[任务要求]
请更新以下各行，将其中的"Task"全部替换为"Instruction"，其余内容保持不变，并在输出中略去图片。

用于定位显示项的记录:

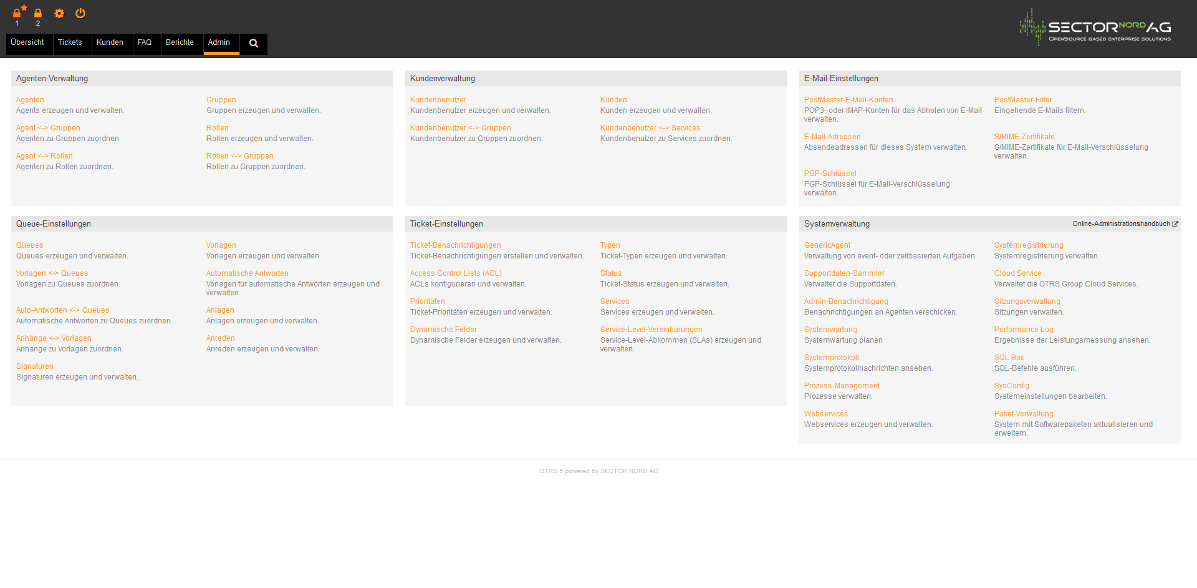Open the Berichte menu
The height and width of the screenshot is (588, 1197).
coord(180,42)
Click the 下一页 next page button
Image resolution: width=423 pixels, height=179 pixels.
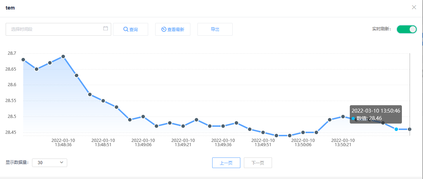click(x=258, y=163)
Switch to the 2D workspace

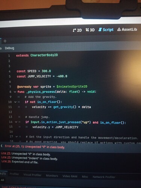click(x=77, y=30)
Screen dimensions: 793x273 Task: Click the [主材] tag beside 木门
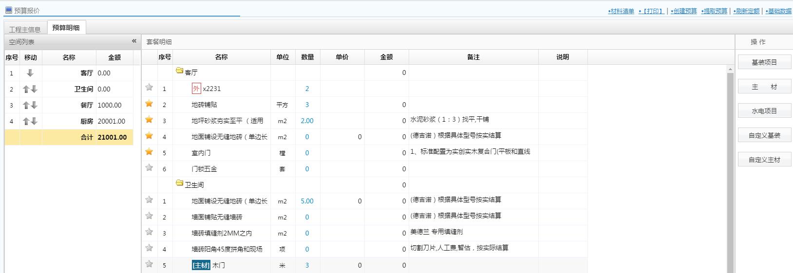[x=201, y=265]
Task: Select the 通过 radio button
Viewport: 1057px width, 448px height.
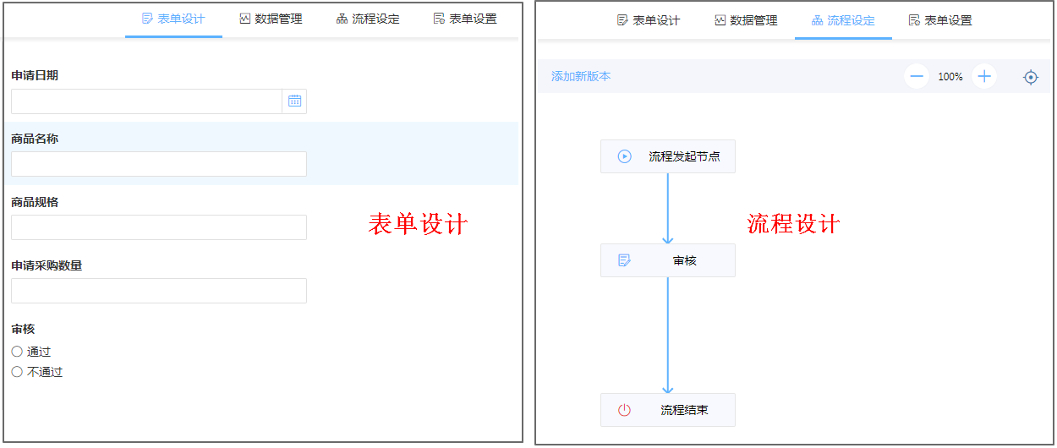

[本题答案]
Open the Berichte menu
The height and width of the screenshot is (588, 1197).
coord(180,42)
Click the 下一页 next page button
Image resolution: width=423 pixels, height=179 pixels.
click(x=258, y=163)
Switch to the 2D workspace

click(x=77, y=30)
Screen dimensions: 793x273 Instruction: Click the [主材] tag beside 木门
[x=201, y=265]
Instruction: Select the 通过 radio button
Viewport: 1057px width, 448px height.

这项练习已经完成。